God’s gift to all of us expands on this picture. Genesis, the first book of the Bible, tells us that God made all humans in His image.  In this, God gives us the gift of reflecting his goodness and love here on this earth. He has granted us the capacity to use our minds to think about God and abstract things, to live lives marked by His love, joy, peace, justice, and courage. He calls us to use these capacities to nurture and care for creation just as He does. Since God is infinitely valuable; those made in His image are too. Hence, this gift gives us an inherent dignity. To respect this dignity, we must allow each person to live out this gift. Each person must be allowed to be free to think and act, without having their life violated or cut short. Crucially, this gift is unconditional. No matter what we do, we can always turn back to God and accept his gift of reflecting His goodness. There are no preconditions for who God gives it to. He freely offers this gift to all.  

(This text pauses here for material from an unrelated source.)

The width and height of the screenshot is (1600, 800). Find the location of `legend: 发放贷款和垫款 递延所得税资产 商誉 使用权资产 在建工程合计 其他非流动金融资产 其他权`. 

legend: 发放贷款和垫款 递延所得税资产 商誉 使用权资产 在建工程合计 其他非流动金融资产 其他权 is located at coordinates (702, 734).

Returning to Western responses to Israel-Gaza, we see that the Christian vision of human dignity does not countenance celebration of or apathy toward this loss of life. Some people saw Israeli deaths as unworthy of grief because they believe their actions forfeit their right to life. They implicitly see human dignity as conditional. In contrast, Christians believe our inherent value is unconditional, God will never cease to love us and will never take away our ability to reflect His goodness. Indeed, the death of Palestinians has been met with apathy and silence by many in the West, much as human tragedies in the Middle East often are. Implicit to this response is the sense that human dignity has preconditions, it is only extended to certain groups, those who live similar lives to us. The Christian vision objects here. God’s gift has no preconditions, it is freely offered to all. All possess an inherent dignity. This is not to pre-judge the complex questions of how to deal with the heart of the Israel / Palestine conflict, but it is to say that as we do so, the value and dignity of every human life must be paramount in the decisions taken   In the midst of this darkness the Christian message offers hope: every death is a tragic loss beyond all imagination and measure because all are infinitely valuable in God’s sight.